Replace pasta with thin strips of squash and zucchini and top with pesto. Add some basil-garlic sausages or chicken to make it a complete meal!
Step: 1
Heat olive oil in a large skillet over medium-low heat. Add squash, zucchini, and onions; saute until slightly tender, about 10 minutes. Season with salt and pepper.
Step: 2
Combine pine nuts, salt, and pepper in a food processor; pulse until coarsely chopped. Add basil, Parmesan cheese, and garlic. Continue to process until finely ground. Slowly add in olive oil until pesto reaches the desired consistency.
Step: 3
Serve pesto over the warm vegetables. Top with tomatoes. Taste and adjust seasoning if needed.
Per Serving: 420 calories; protein 13.1g; carbohydrates 23g; fat 33.2g; cholesterol 8.8mg; sodium 217.2mg.

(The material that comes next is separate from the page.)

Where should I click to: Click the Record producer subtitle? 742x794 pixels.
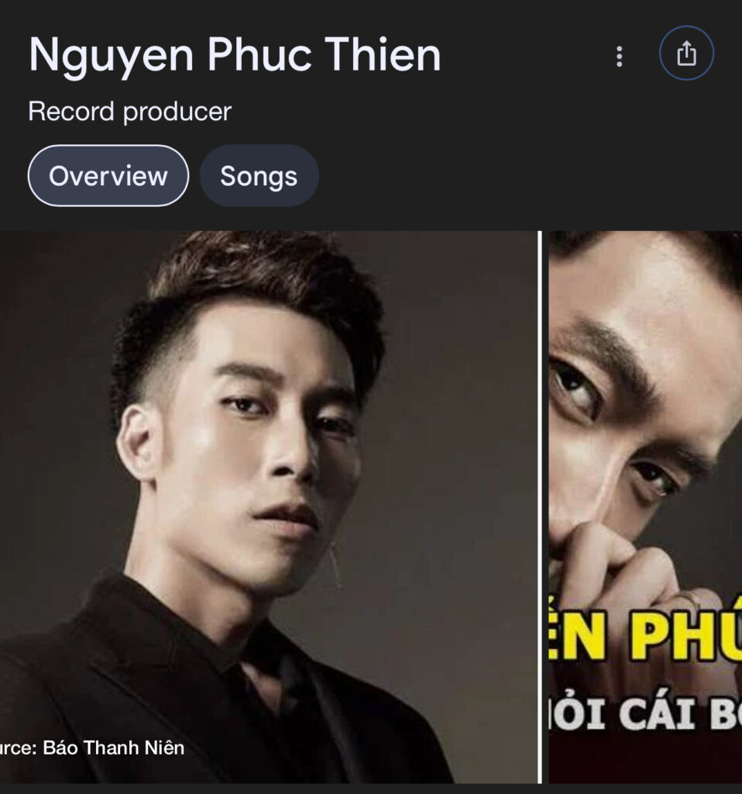(x=129, y=112)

The most clear way to pick a side dish is to look at your main dish (pasta, chicken, seared tofu) and pick more different. If you’re cooking pasta, make sure for a simple healthy dish . Making steak? Go for something light. If you’re making stir-fry with rice, it must not a best idea to also make a rice salad.
This also can apply to cooking process . You don’t want to push more often your oven by scheduling three dishes at once in there, or be rounding four pans on the stovetop . But often you can made a dish do double-duty .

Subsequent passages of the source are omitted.